An agreement was struck between the European Commission, the council of states and the European parliament at a meeting in Brussels on Monday. A note circulated by Lithuania, the present holder of the EU presidency, said all parties had “broadly agreed” on a compromise package.
The deal forms part of an intense three-month period in which European policy-makers are attempting to agree to a review of the Markets in Financial Instruments Directive, or MiFID, a sweeping law that governs trading of all securities in Europe. Following the financial crisis, lawmakers have declared a desire for rules that toughen the trading of derivatives and cover the rise of high-frequency trading, a feature of markets for the past six years.
“On the basis of the preliminary agreement, the finalisation of the compromise package was delegated to the technical group. The package would also include the HFT-related definitions", the note by the Lithuania presidency said.

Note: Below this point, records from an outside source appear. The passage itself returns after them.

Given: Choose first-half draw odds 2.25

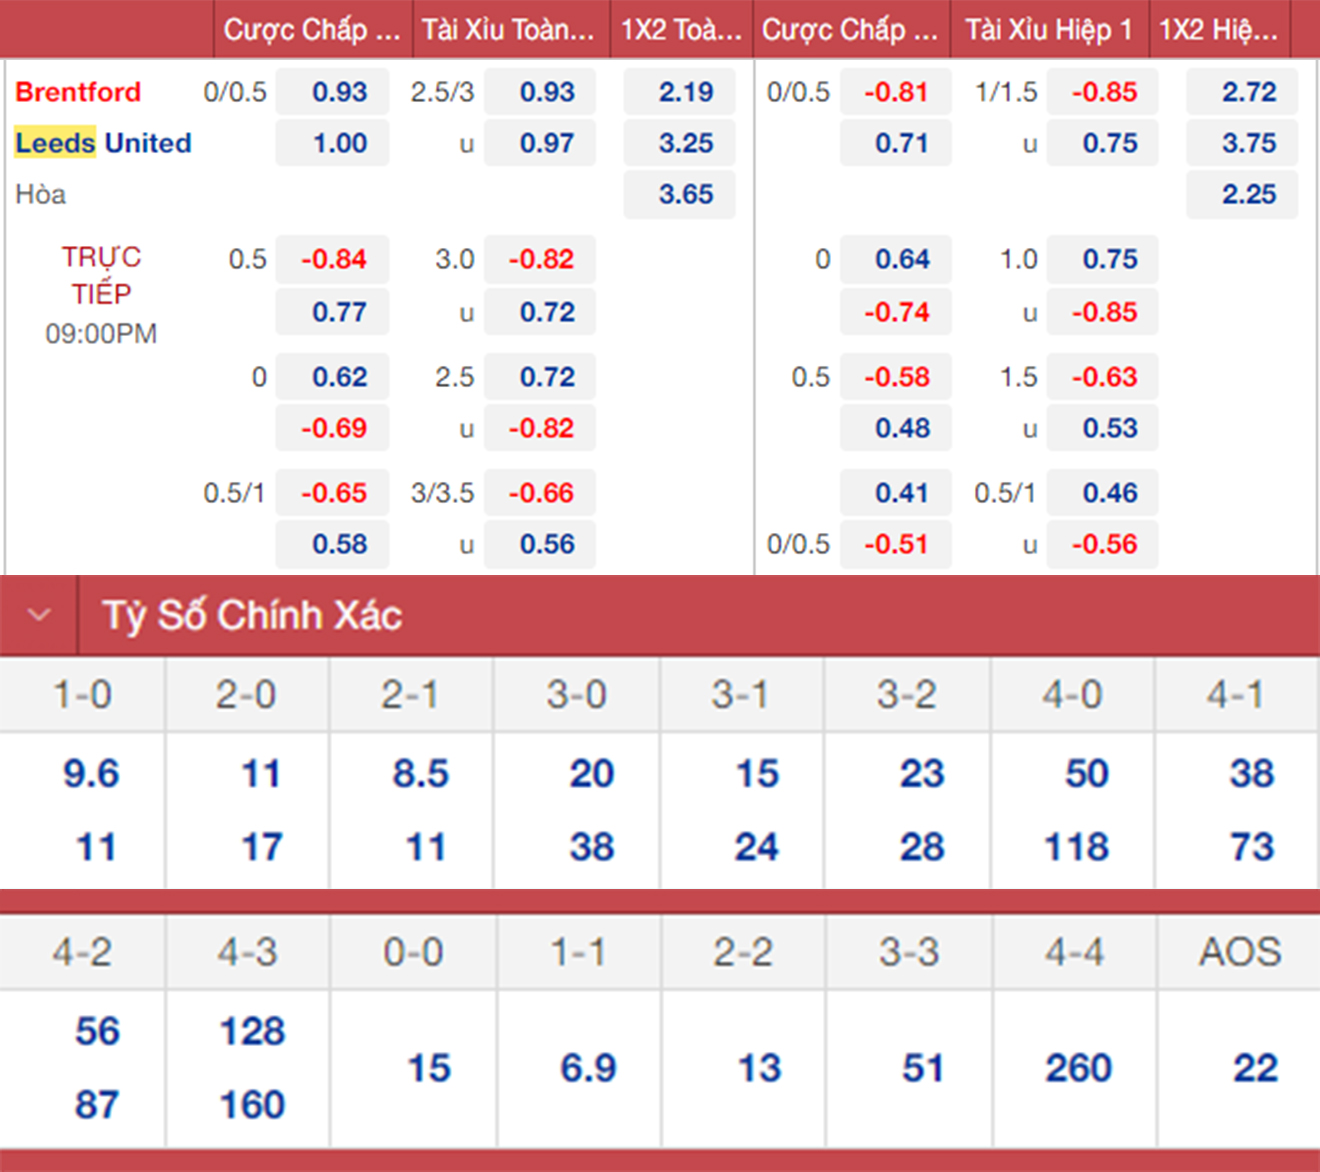Looking at the screenshot, I should point(1248,194).
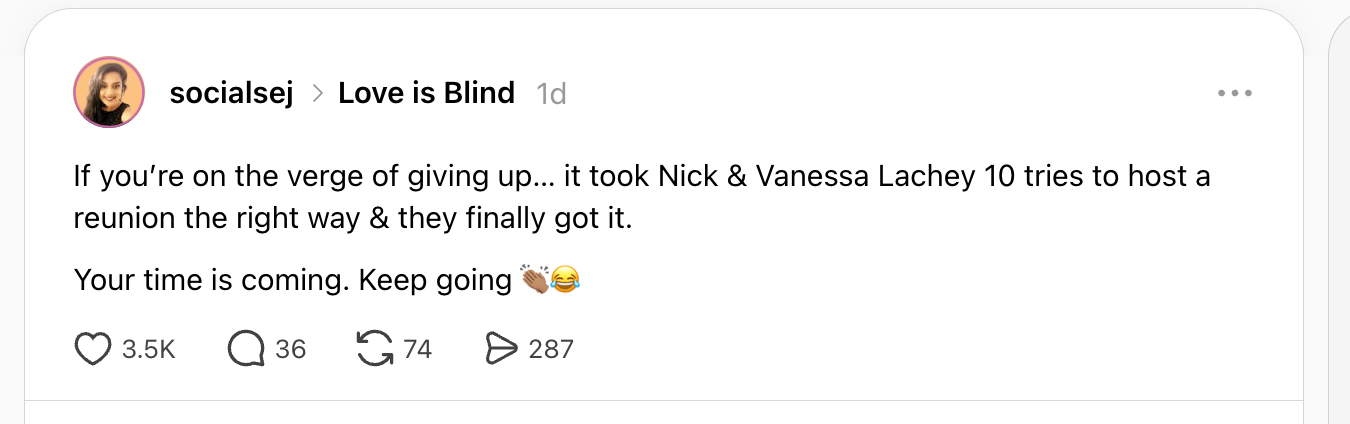Click the clapping hands emoji
The image size is (1350, 424).
535,280
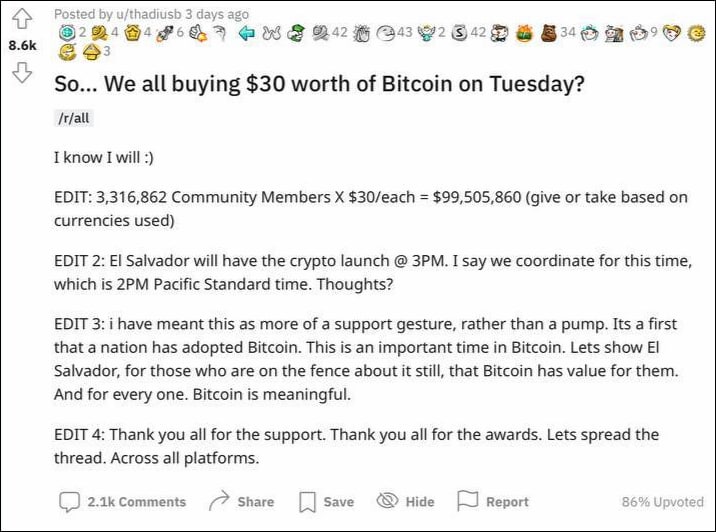Click the heart face award icon
This screenshot has height=532, width=716.
tap(671, 33)
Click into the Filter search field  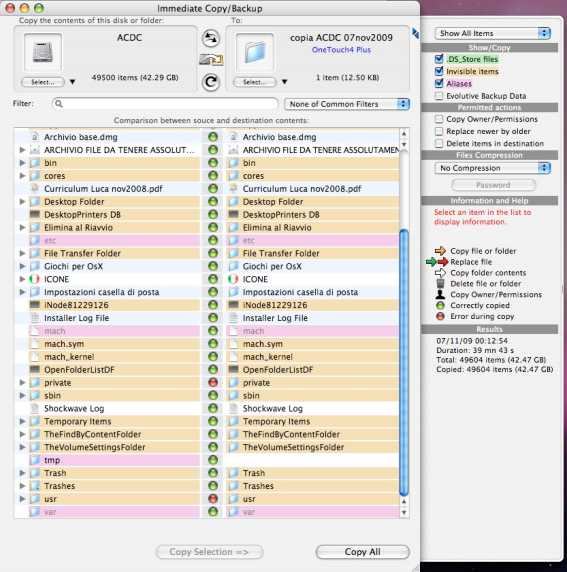[165, 104]
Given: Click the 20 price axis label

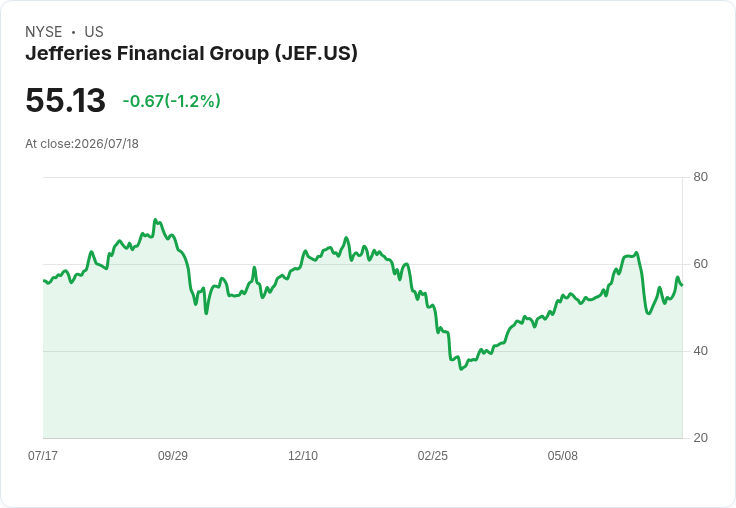Looking at the screenshot, I should pos(700,438).
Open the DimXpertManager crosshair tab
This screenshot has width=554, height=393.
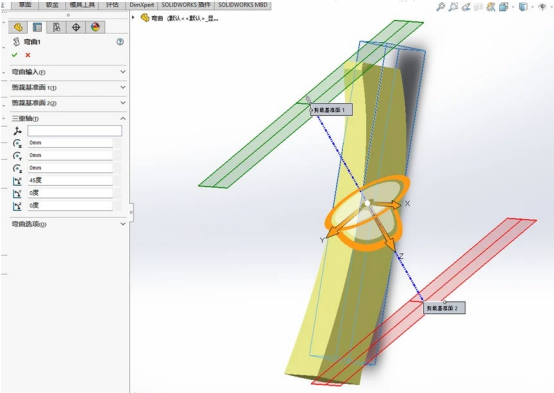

European lawmakers also allowed that market operators should be able to identify orders on their venues that had been generated using slower electronic trading methods. However, the package omitted a proposal by the European Parliament that all orders would have a minimum resting time of half a second. Critics had argued that the move would only serve to increase high-frequency trading by creating an order whose price was frozen in the market for 500 milliseconds.
The Parliament also climbed down on its proposal to ban so-called “sponsored naked access”, the practice of allowing customers to use someone else’s exchange membership to trade on a market directly.